2010-01-20 – SEMINAR by Mohammednur Desissa: Magnetotelluric Survey in the Dabbaho Volcanic Segment, Afar Depression, Northern Ethiopia
20 January, 2010 (16:00 GMT), 5 Merrion Square, Dublin 2.
Speaker: Mohammednur Desissa – University of Edinburgh, UK/ Geological Survey of Northern Ireland / Geological Survey of Ethiopia, Ethiopia.
Title: Magnetotelluric Survey in the Dabbaho Volcanic Segment, Afar Depression, Northern Ethiopia.

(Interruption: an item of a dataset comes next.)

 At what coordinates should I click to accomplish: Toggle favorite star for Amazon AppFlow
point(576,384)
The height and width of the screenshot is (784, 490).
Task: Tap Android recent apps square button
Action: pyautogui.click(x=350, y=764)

The Afar depression provides an ideal laboratory to study the evolution of rift segmentation as rifting proceeds to breakup. The three riftarms of the Afar Triple junction formed within the palaeogene flood basalt province associated with the Afar mantle plume (Yirgu et al, 2006; Aquater, 1996). The NW trending rift structure comprises the currently active Arta Ale-Manda Hararo rift system, which extends the active tectonics of the Red sea to the south. The Arta Ale-Manda Haro rift system, which includes Dabbaho, Alayta, Tat Ale, and Hararo is marked by axial volcanic ranges with aligned basaltic cones and fissural flows. The Dabbaho magmatic segment is currently active; the Hararo segment is currently inactive, but dyking appears to be propagating southwards. Magnetotellurics (MT) survey was aimed at locating partial melt in the crust and topmost mantle and determining crustal structure across the currently active Dabbaho magmatic segment by determining subsurface conductivity variations. The MT data modeled using 2D inversion scheme revealed detailed subsurface conductivity architecture underneath the Debaho magmatic segment. Prominent high conductivity bodies were found, interpreted to represent partial melt. Lateral and vertical extents of the partial melt have been mapped at two different depths. A shallower melt at depth ranges of 2-7km is delineated incorporating conduit structure through which the melt would arrive to the surface. The most significant conductive zone/partial melt has been mapped in depth ranges of 15-27km covering a width of 20-22km both in the lower crust and the uppermost mantle (deeper magma chamber).